Faut-il choisir un terrain pour bâtir une maison, ou bien pour creuser une sépulture ? S’agit-il de mariage, de commerce, de voyage ? On consulte aussitôt des charlatans sur le rumb de vent et le choix du jour ; le tout, dans la vue d’éviter ce qu’on appelle accidents funestes, et par le désir de réussir. Voilà comme en usent les gens du siècle ; et autant qu’ils sont empressés pour cela, autant négligent-ils le bonheur primitif et principal qui dépend d’eux. Quand le cœur va bien, dit Tsu hou, tout va bien. L’Antiquité n’appela jamais gens heureux, que les gens de bien.


Bonne foi récompensée.


Un jeune homme nommé Leou, qui avait bien de la peine à vivre, tant il était pauvre, entrant un jour dans la salle d’un bain[1] public, y trouva un sac d’argent que quelqu’un y avait perdu. Leou, après s’être lavé, fit semblant d’être incommodé, et se coucha dans cette salle. Il y passa toute la nuit, attendant que celui qui avait perdu le sac, vînt en demander des nouvelles. Le lendemain de grand matin, un homme entre tout essoufflé, et dit en se lamentant : Il y a huit ans que je cours de tous côtés, faisant mon petit commerce ; tout ce que j’ai pu gagner, se réduisait à quatre-vingt-cinq pièces d’argent ; je les portais dans un sac ; mes compagnons de voyage m’engagèrent hier à venir ici.
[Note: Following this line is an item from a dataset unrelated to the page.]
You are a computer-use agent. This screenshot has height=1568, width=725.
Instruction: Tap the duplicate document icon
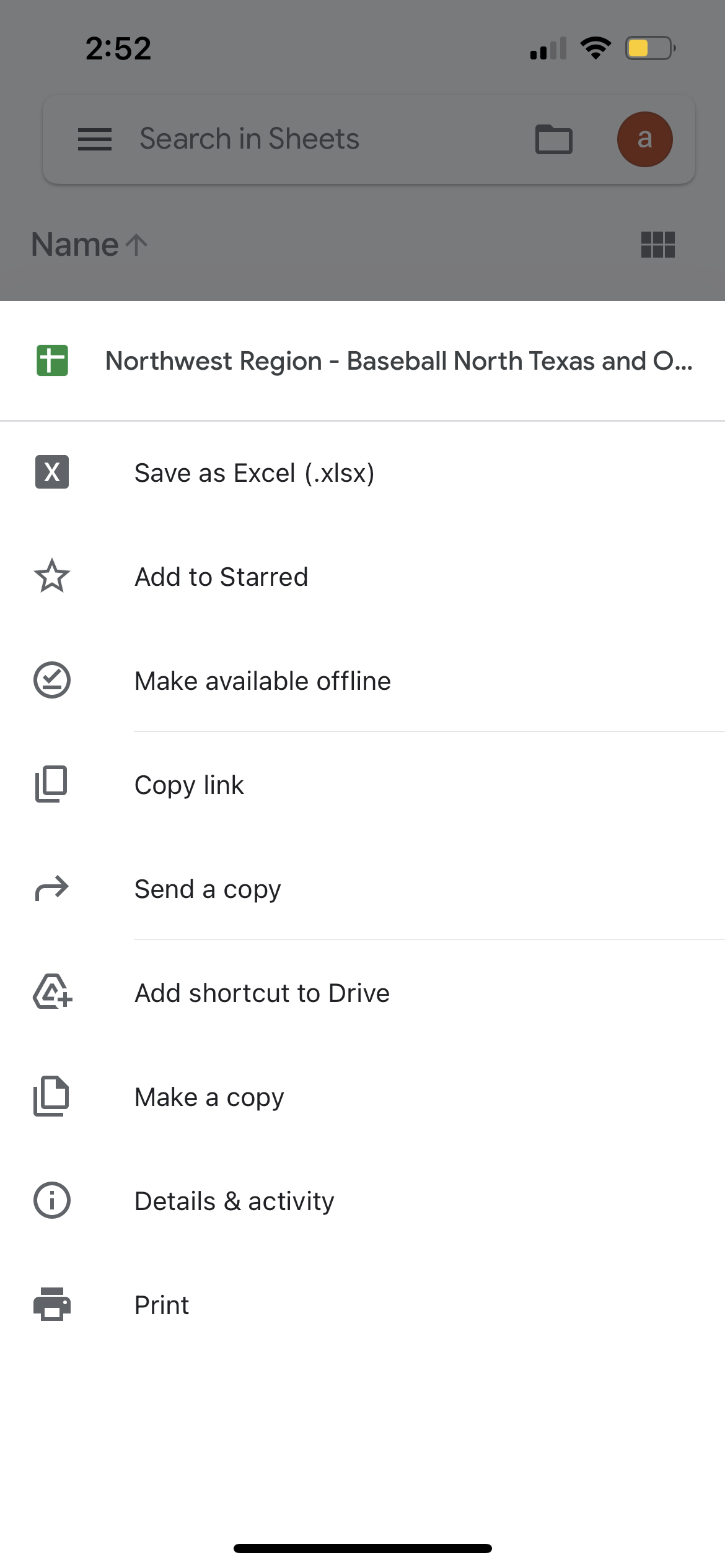(51, 1097)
Après m’être lavé comme les autres, je partis de compagnie au clair de la lune ; ce n’est qu’à trois lieues d’ici que je me suis aperçu que je n’avais plus mon sac. Aussitôt le jeune homme Leou se lève : Consolez-vous, dit-il à cet homme, je vous attendais ici ; voilà votre sac et votre argent. Le marchand s’en alla transporté de joie. Pour ce qui est du jeune Leou, il fut sifflé de bien des gens. Pourquoi ne pas profiter, lui disait-on, d’une si heureuse rencontre, pour te mettre à ton aise à l’avenir ? Malgré ma pauvreté, répondit Leou, je n’ai jamais fait le moindre tort à personne. Je suis convaincu en général, que celui qui s’approprie le bien d’autrui, en est puni tôt ou tard, d’une manière ou d’une autre. Comment

  1. Ce n'est qu'une maison dont le maître tient toujours de l'eau chaude prête, pour en donner à qui veut se laver le corps en été. On en est quitte pour quelques deniers de cuivre.